▶ [BRIEF]
Your answer is every line of the material below in which the string "Time" occurs.

▶ [EXTRACTED INFORMATION]
▬▬▬▬▬▬▬▬▬▬
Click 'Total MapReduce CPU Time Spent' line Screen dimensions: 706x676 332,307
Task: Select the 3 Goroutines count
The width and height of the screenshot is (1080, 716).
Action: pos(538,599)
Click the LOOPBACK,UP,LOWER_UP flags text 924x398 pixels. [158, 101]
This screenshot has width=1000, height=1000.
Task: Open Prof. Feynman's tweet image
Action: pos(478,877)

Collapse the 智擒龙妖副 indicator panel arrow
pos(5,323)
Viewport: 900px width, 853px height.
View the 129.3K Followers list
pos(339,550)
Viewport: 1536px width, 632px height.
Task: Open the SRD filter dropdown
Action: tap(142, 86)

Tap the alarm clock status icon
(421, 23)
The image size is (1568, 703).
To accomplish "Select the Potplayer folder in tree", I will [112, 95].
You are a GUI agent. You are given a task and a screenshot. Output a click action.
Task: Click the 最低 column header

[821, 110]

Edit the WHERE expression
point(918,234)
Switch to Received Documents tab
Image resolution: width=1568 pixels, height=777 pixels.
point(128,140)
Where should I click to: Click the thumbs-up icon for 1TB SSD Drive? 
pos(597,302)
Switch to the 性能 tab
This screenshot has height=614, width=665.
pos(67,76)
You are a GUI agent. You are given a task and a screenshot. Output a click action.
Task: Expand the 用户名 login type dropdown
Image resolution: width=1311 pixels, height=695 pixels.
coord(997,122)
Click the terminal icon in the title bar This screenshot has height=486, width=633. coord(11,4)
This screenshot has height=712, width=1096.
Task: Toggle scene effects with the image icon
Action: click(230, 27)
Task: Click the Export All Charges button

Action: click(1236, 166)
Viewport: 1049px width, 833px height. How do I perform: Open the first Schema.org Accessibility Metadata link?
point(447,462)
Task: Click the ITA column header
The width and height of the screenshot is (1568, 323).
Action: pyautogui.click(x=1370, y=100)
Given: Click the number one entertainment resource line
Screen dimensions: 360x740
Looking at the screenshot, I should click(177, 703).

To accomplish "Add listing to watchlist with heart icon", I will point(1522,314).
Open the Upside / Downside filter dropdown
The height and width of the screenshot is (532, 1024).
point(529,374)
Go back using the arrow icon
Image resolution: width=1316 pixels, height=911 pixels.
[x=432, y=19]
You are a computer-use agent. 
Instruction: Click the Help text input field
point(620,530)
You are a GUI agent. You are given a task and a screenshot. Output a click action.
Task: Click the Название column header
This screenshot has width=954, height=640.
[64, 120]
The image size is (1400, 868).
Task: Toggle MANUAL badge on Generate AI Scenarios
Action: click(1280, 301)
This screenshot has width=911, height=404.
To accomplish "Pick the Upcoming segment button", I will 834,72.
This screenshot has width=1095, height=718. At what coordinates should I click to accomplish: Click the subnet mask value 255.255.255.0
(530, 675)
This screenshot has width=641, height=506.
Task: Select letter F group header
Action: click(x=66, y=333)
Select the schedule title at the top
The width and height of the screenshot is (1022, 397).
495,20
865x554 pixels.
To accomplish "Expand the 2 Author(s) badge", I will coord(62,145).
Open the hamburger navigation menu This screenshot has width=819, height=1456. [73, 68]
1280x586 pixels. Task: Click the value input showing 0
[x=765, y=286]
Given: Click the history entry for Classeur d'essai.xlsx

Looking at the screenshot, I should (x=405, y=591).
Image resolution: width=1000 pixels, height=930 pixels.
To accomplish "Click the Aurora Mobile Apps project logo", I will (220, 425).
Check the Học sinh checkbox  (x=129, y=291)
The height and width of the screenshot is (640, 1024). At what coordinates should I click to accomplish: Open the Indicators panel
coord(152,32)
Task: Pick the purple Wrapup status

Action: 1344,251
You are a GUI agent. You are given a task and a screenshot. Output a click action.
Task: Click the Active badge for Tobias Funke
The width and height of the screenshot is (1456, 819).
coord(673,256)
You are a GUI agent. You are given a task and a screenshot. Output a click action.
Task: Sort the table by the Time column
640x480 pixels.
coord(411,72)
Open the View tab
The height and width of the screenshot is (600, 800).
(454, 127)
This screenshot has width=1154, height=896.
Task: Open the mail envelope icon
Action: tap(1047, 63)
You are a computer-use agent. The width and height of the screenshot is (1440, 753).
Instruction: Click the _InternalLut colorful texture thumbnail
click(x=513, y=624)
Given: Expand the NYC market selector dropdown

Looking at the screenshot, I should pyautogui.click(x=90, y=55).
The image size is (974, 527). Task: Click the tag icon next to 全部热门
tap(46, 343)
▬▬▬▬▬▬▬▬▬▬
▶ [ANSWER FOR THIS EXERCISE]
Click 'Total MapReduce CPU Time Spent' line Screen dimensions: 706x676 332,307
Task: Sort the table by the Time column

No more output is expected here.